In 1869 he was a special correspondent for the Evening Standard, for whom he went to France to report on the Franco-Prussian War. During the Siege of Metz (1870), he was arrested as a spy and nearly put to death. His life was spared through the intervention of other journalists and the French Emperor Napoleon III. He remained with the Standard for the next 25 years. During his career he reported on the Third Carlist War and the Bengal famine.
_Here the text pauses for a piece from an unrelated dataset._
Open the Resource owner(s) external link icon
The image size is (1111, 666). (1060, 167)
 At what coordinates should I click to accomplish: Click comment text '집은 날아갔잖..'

Toward the end of his life he became paralysed, followed by his death in London. He is buried at the St. Mary's Cemetery at Kensal Green, London. He was
twice married and was survived by his second wife and a daughter.

==Bibliography==

- Leaves from the Life of a Special Correspondent (1885), 2 volumes
- An Iron-bound City; or, Five Months of Peril and Privation (1886), 2 volumes
- Romantic Spain: A Record of Personal Experiences (1887), 2 volumes
- Military Mosaics: Set of Tales (1888)
- Mated from the Morgue: A Tale of the Second Empire (1889)
- Brave Men in Action (1890), with S. J. McKenna
- Roundabout Recollections (1892), 2 volumes

Selected articles
- "With the Carlists," The Catholic World (1884)
- "The Nosology of Regicide," The Catholic World (1885)
- "Delectable Seville," The Catholic World (1885)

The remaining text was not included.